◆ **TASK GOAL**:
Identify each of the entries below that contains the word "Slim" and copy every such line in full.

[Records for locating words and elements]
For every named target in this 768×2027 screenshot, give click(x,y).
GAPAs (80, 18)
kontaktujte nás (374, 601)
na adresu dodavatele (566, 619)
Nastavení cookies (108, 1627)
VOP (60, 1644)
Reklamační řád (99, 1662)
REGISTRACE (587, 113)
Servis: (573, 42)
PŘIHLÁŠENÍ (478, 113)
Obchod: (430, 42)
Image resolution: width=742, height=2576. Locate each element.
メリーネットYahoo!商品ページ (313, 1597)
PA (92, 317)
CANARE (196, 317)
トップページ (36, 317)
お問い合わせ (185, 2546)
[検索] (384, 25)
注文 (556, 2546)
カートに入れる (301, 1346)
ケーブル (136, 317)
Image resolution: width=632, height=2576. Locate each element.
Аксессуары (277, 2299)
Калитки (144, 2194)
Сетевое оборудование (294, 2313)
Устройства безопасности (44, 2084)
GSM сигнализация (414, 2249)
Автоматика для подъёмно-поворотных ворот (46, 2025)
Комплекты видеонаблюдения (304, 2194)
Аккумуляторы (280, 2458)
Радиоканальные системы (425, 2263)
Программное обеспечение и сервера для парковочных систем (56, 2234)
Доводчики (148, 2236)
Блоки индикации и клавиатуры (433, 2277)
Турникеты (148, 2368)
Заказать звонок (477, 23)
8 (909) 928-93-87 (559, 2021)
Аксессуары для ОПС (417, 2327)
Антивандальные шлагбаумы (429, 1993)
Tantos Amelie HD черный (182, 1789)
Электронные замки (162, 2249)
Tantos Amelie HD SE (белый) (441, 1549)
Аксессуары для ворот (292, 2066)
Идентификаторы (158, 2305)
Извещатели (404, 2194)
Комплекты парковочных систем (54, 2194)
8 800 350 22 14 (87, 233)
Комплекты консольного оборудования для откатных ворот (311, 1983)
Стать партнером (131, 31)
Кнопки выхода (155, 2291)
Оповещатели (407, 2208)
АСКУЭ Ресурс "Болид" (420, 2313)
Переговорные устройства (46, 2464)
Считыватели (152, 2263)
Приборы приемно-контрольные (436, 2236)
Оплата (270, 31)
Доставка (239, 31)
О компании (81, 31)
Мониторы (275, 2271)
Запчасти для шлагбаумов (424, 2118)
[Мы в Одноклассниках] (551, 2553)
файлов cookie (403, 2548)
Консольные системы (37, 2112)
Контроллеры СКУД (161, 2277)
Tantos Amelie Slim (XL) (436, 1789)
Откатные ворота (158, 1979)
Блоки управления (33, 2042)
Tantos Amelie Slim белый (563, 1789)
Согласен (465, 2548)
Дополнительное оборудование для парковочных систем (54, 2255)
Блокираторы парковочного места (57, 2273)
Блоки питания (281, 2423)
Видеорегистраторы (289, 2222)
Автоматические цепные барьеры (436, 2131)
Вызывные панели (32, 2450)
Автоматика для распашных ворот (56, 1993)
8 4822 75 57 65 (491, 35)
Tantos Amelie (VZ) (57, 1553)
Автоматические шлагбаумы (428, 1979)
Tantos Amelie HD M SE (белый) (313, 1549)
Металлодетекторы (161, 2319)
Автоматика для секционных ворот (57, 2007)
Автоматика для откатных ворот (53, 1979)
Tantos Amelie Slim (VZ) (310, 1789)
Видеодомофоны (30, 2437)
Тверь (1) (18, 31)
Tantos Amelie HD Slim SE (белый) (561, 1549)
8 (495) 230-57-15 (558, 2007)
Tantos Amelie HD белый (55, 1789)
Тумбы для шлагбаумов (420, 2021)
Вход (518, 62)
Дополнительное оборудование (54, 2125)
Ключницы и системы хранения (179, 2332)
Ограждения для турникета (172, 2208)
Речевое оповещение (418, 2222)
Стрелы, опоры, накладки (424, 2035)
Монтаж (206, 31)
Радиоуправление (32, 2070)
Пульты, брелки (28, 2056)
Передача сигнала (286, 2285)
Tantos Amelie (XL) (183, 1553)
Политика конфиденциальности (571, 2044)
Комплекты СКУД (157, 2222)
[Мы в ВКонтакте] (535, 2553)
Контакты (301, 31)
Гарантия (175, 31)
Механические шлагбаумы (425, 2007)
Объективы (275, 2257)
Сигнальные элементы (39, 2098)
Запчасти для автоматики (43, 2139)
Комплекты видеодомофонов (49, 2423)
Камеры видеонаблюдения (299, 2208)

◆ **WRITTEN SOLUTION**:
Tantos Amelie Slim (XL) (436, 1789)
Tantos Amelie Slim белый (563, 1789)
Tantos Amelie Slim (VZ) (310, 1789)
Tantos Amelie HD Slim SE (белый) (561, 1549)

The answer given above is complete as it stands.